Turkey’s local courts could disregard a ruling by the country’s highest legal body that said the judiciary had violated academics’ right to freedom of expression by charging them with terror offences for signing a peace petition, columnist Abdülkadir Selvi said on Wednesday in the pro-government Hürriyet newspaper.

The Constitutional Court’s decision was related to some 2,200 academics who signed a 2016 petition criticizing the heavy-handed tactics employed by the Turkish army against the outlawed Kurdistan Workers Party (PKK) in predominantly Kurdish cities, including long curfews and the use of heavy weaponry.

Several of the academics have been convicted and sentenced to up to three years in jail. Hundreds of the signatories of the peace petition have been dismissed or forced to resign from their jobs at both public and private universities in Turkey.

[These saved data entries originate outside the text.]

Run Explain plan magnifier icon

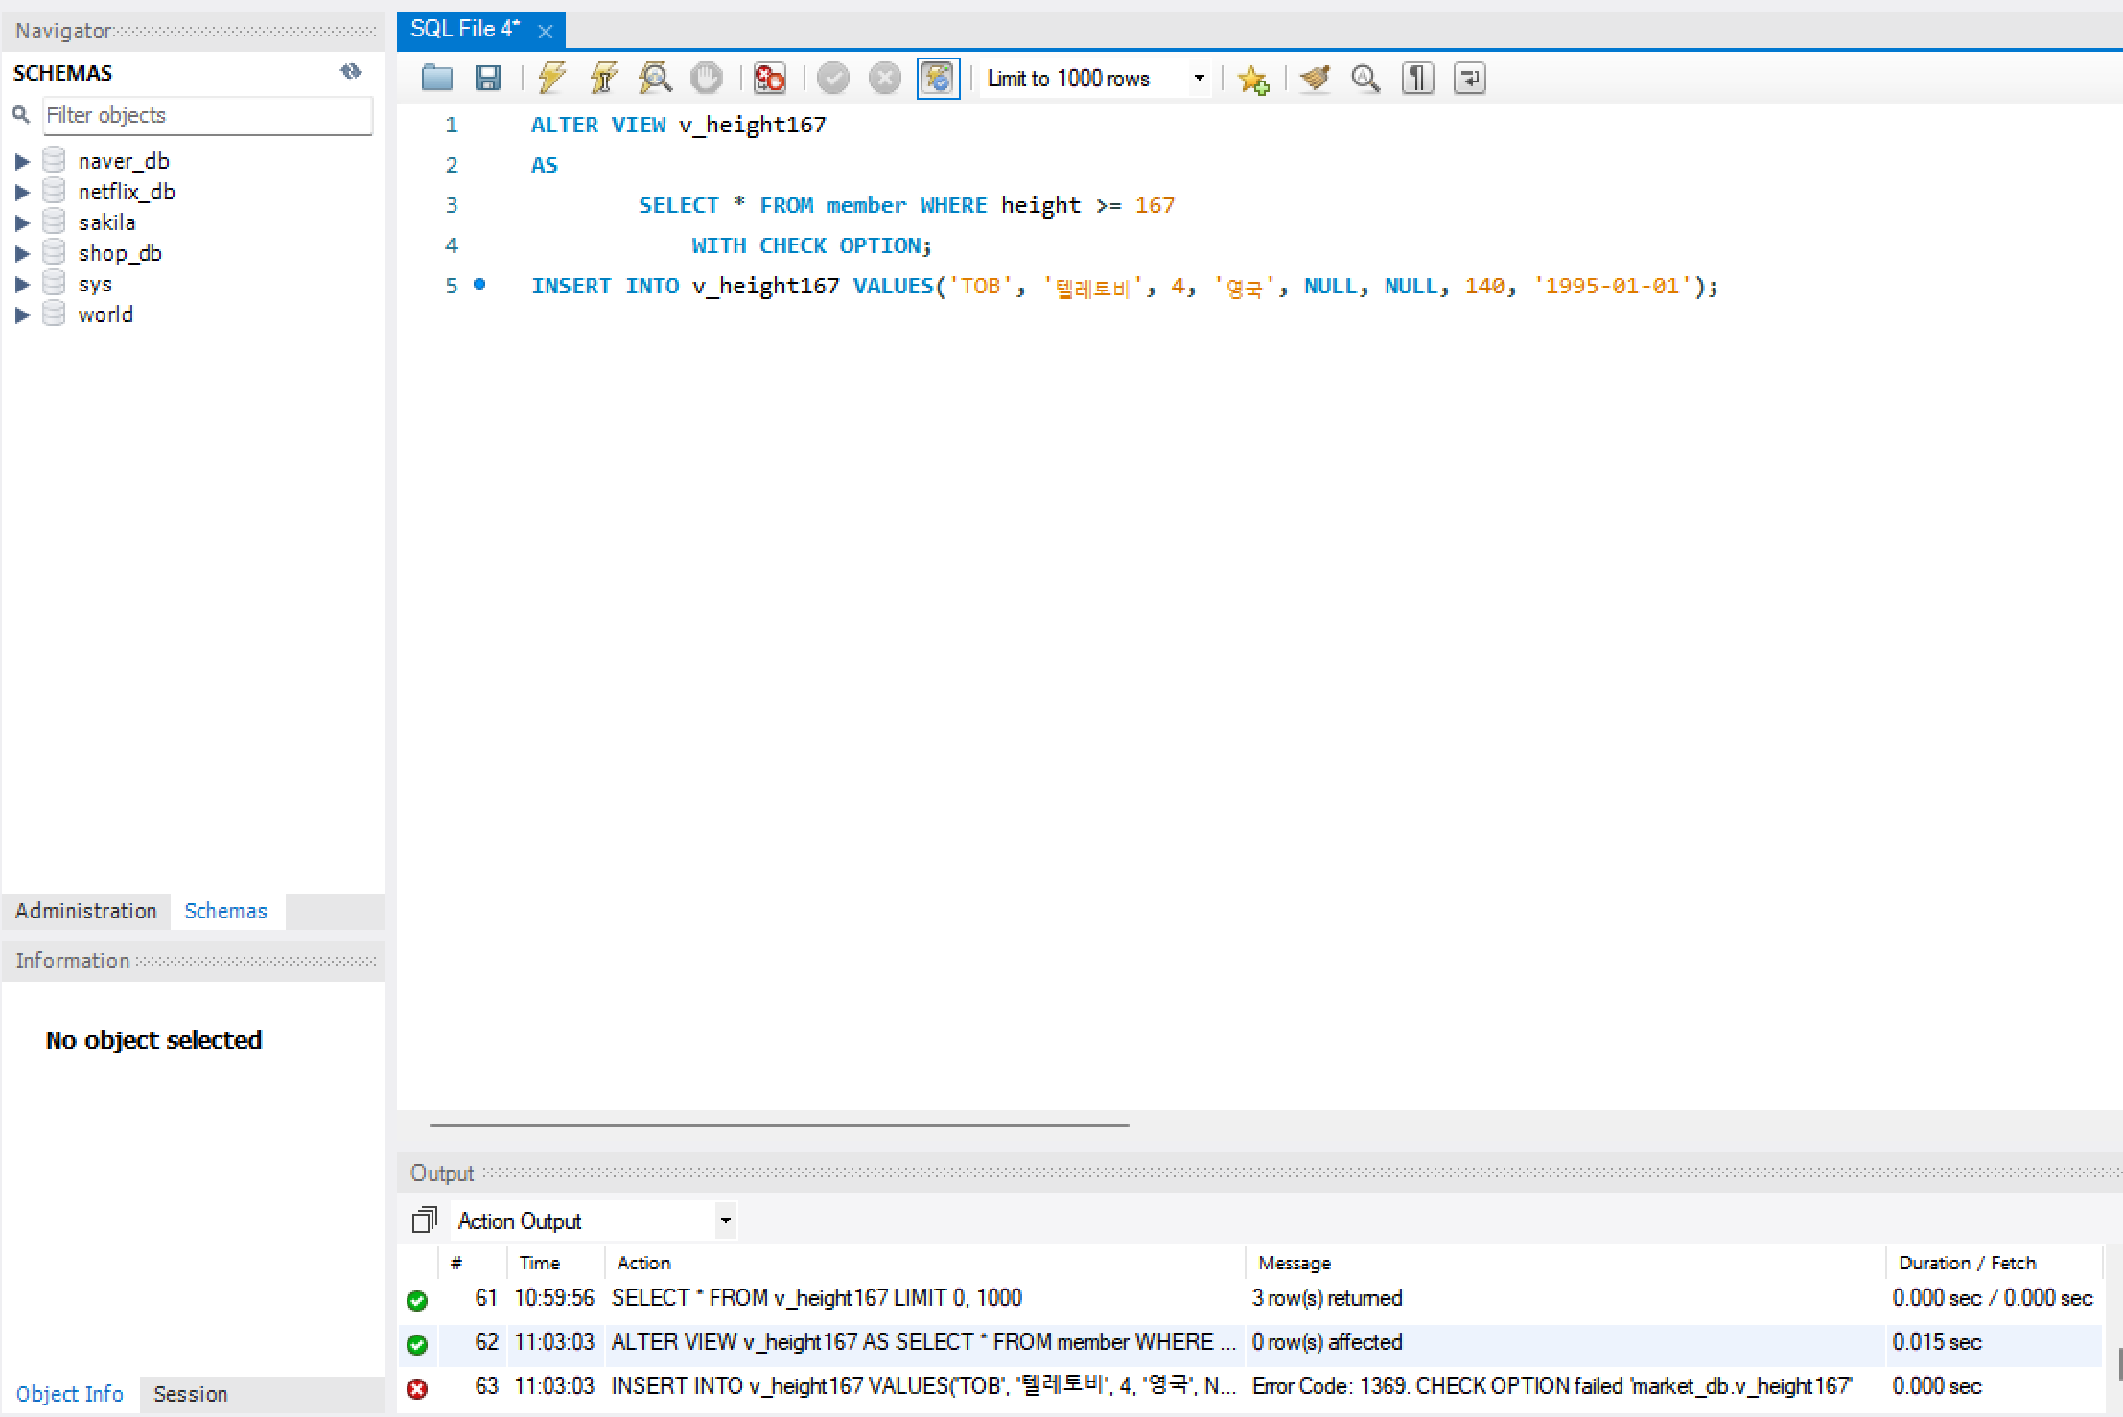[655, 78]
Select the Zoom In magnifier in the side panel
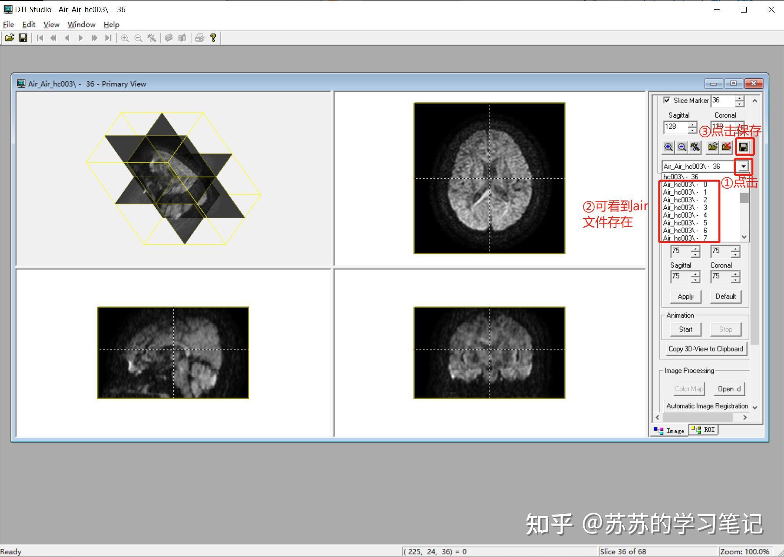Screen dimensions: 784x557 [668, 147]
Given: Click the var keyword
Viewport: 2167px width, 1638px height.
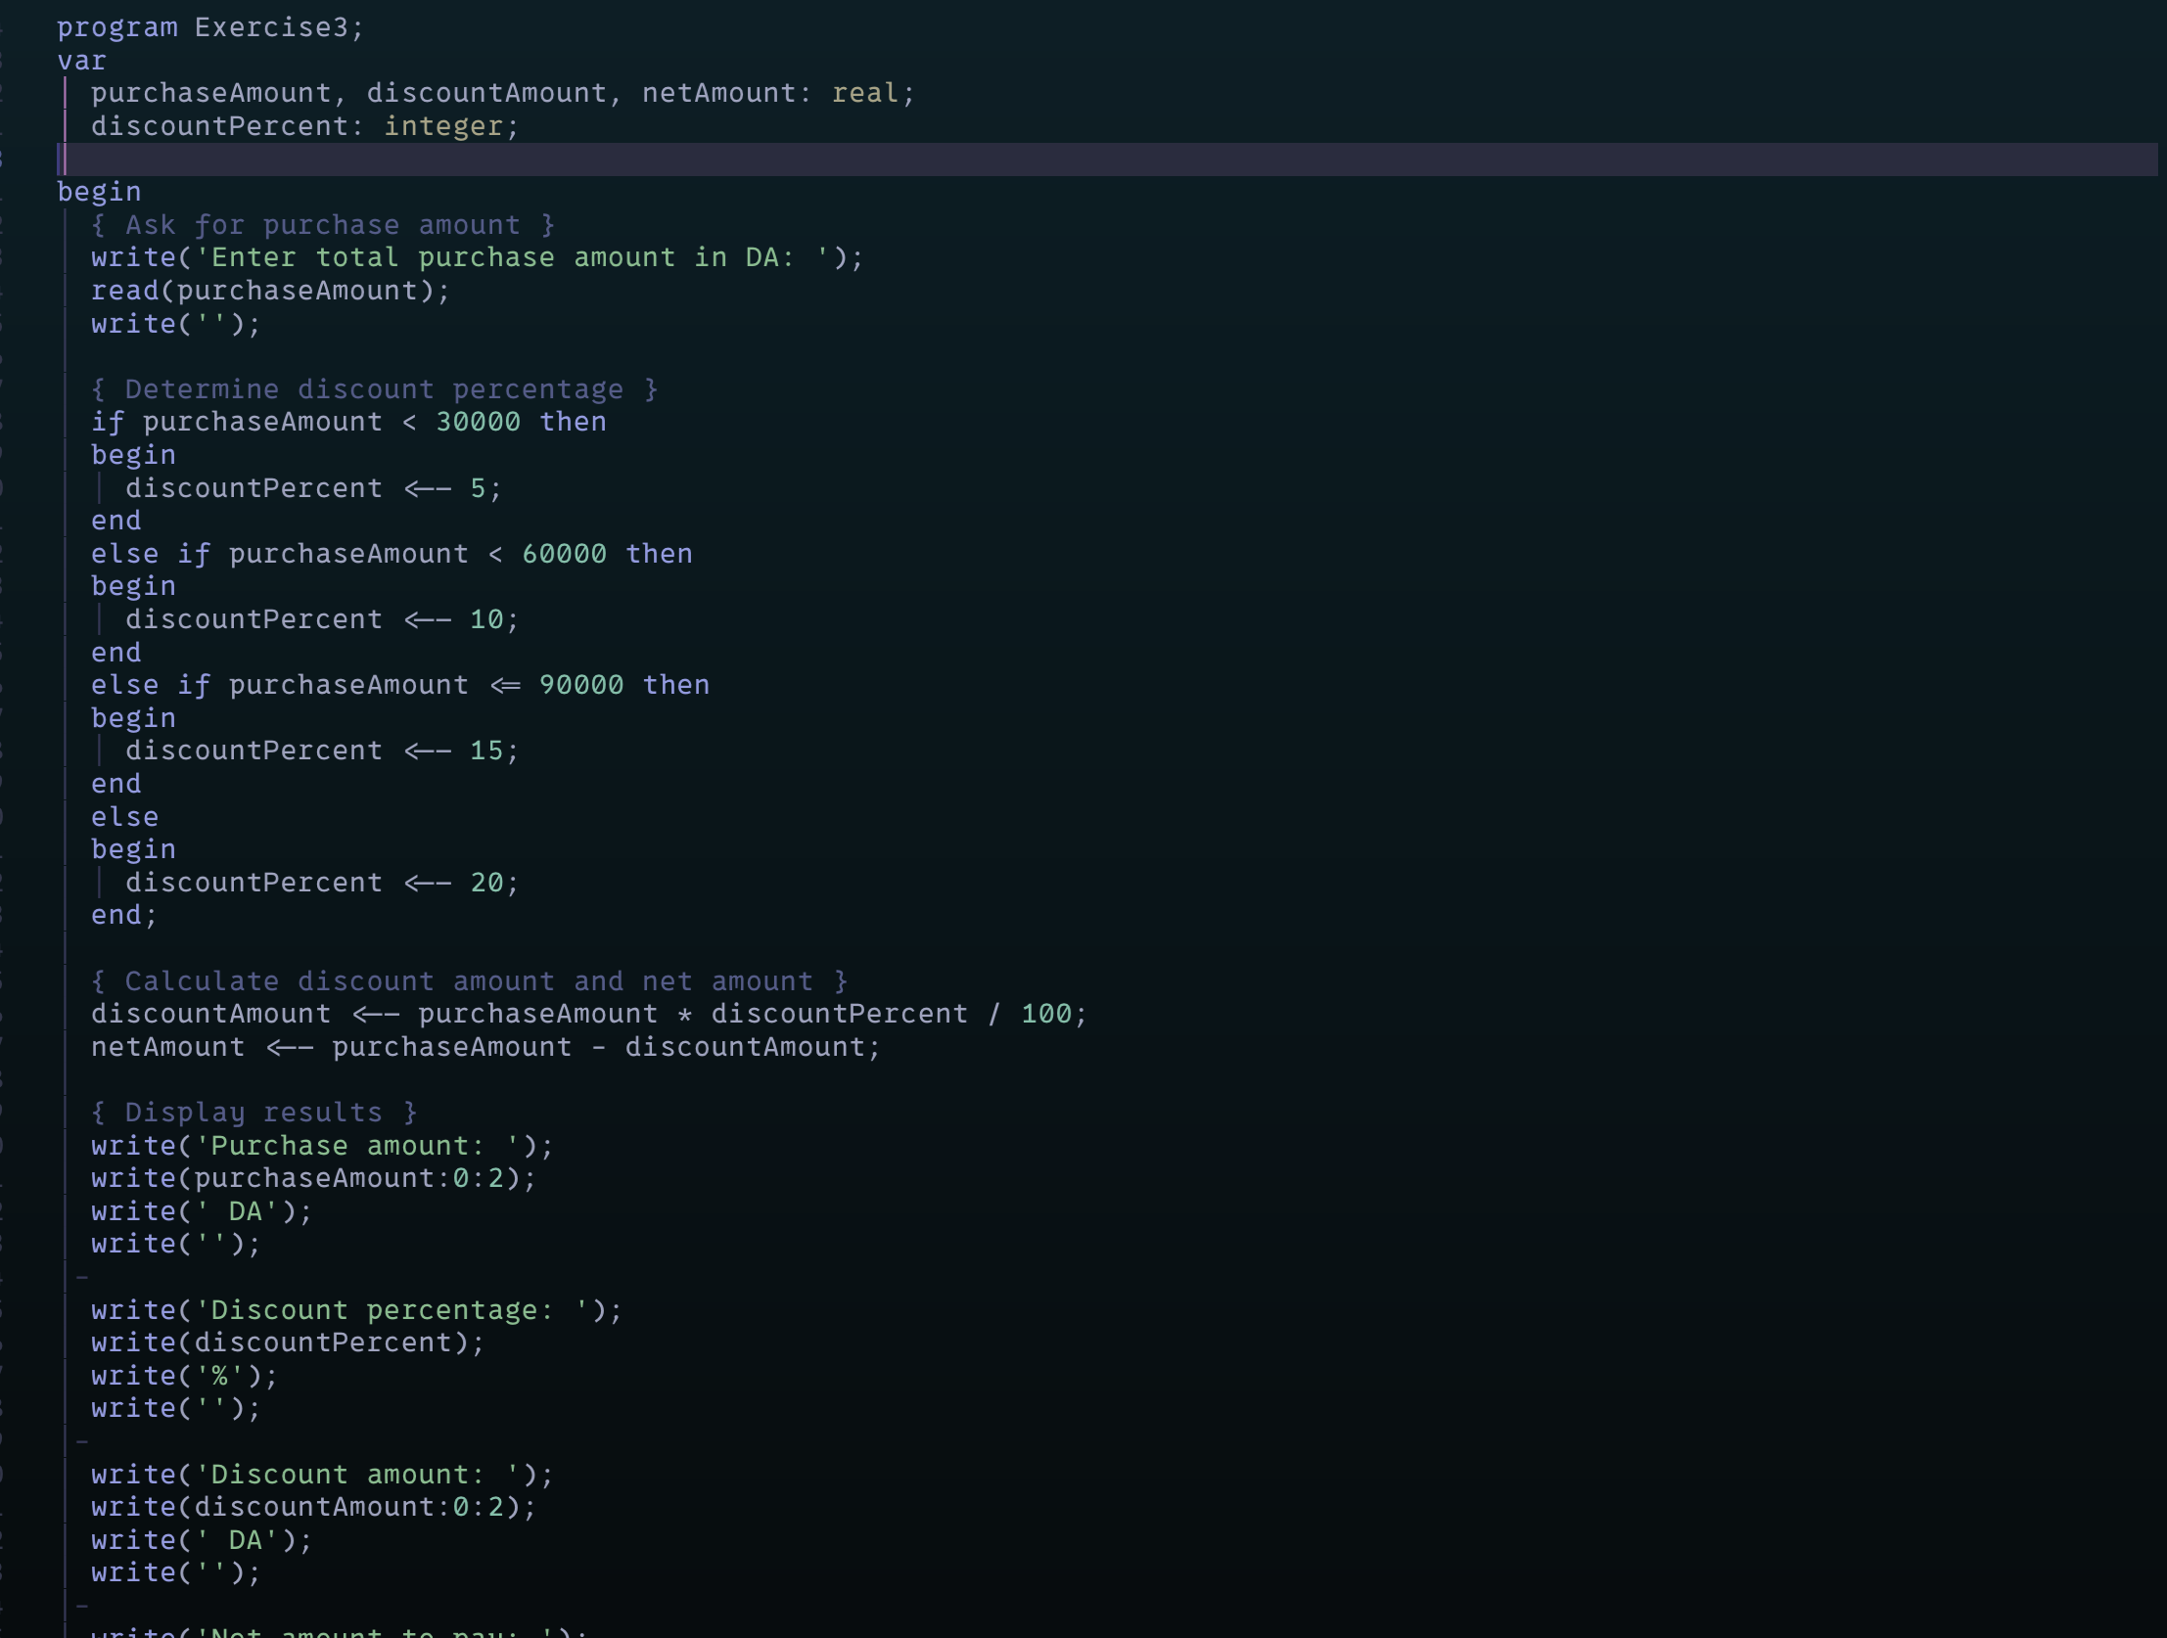Looking at the screenshot, I should [81, 61].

Following the court’s ruling, legal experts said that local courts must drop charges against the academics.

“I am not sure that the local courts will implement the Constitutional Court’s ruling on rights violations. In fact, what I perceive indicates that the local court will not implement the Constitutional Court’s ruling,” said Selvi, a journalist known for his close ties to the government.

Selvi said the Istanbul 32nd Heavy Criminal Court had paid special attention to the claims that the petition had been prepared upon the instructions of one PKK leader when it had decided on the sentences.

The journalist said the petition had been shared with the public on January 16, 2016, after Beşe Hozat, a senior official of the PKK, called on democratic forces to start an insurgency in an interview published in the pro-Kurdish Fırat news agency on December 22, 2015.

Selvi said the Constitutional Court had been right to look for a causal relation between Hozat’s call and the petition, but had been naive in its approach to the issue.